§ Exercises to complete:
1. Answer these questions from the article below on The Best... Lovin' Spoonful, one per line:
(a) In what month and year was the album released?
(b) Who wrote the liner notes?
(c) Which book published Robert Christgau's "Basic Record Library"?
2. List every album title that appears in the chronology line of the article below on The Best... Lovin' Spoonful, each with the year given beside it.
3. Reproduce word for word the part of the article below on The Best... Lovin' Spoonful starting with "Compilation album by the Lovin'" and going on through "P. K. Vollmuth.".

### Excerpted passage ###

Compilation album by the Lovin' Spoonful
- Released: February 1976
- Length: 55:28
- Label: Kama Sutra

The Lovin' Spoonful chronology
| The Very Best of the Lovin' Spoonful (1970) | The Best... Lovin' Spoonful (1976) | The Lovin' Spoonful Anthology (1990) |

= The Best... Lovin' Spoonful =

1976 album by The Lovin' Spoonful

The Best... Lovin' Spoonful is a compilation album by the Canadian-American folk-rock band the Lovin' Spoonful. Released in February 1976, the double LP includes liner notes written by P. K. Vollmuth.

== Reception ==

AllMusic's William Ruhlmann called it the "most complete Lovin' Spoonful compilation yet released, and for some time the only one in print in the U.S." Robert Christgau included the album in his "Basic Record Library" of 1950s and 1960s recordings, published in his 1981 book Christgau's Record Guide: Rock Albums of the Seventies.

### Raw data ###

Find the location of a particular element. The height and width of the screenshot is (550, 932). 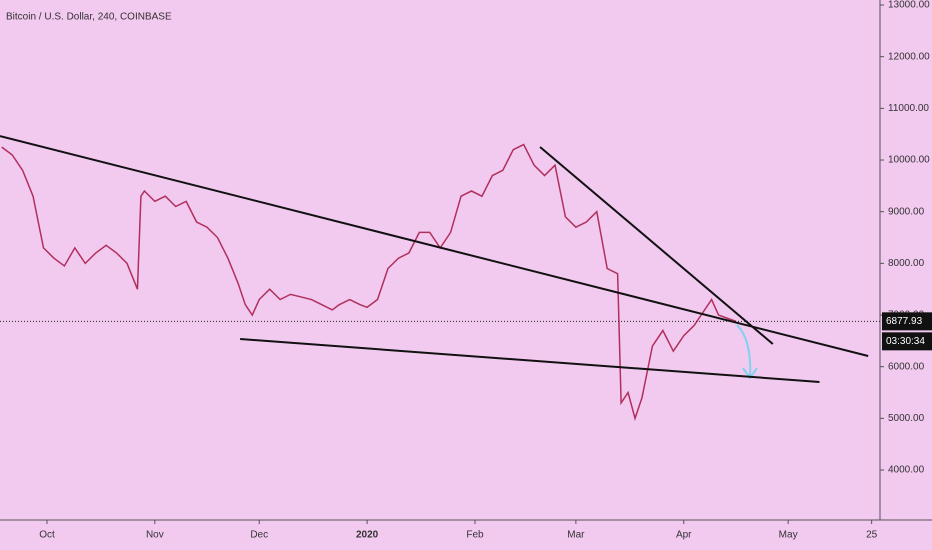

###

§ Exercise solutions:
1.
(a) February 1976
(b) P. K. Vollmuth
(c) Christgau's Record Guide: Rock Albums of the Seventies

2.
- The Very Best of the Lovin' Spoonful (1970)
- The Best... Lovin' Spoonful (1976)
- The Lovin' Spoonful Anthology (1990)

3.
Compilation album by the Lovin' Spoonful
- Released: February 1976
- Length: 55:28
- Label: Kama Sutra

The Lovin' Spoonful chronology
| The Very Best of the Lovin' Spoonful (1970) | The Best... Lovin' Spoonful (1976) | The Lovin' Spoonful Anthology (1990) |

= The Best... Lovin' Spoonful =

1976 album by The Lovin' Spoonful

The Best... Lovin' Spoonful is a compilation album by the Canadian-American folk-rock band the Lovin' Spoonful. Released in February 1976, the double LP includes liner notes written by P. K. Vollmuth.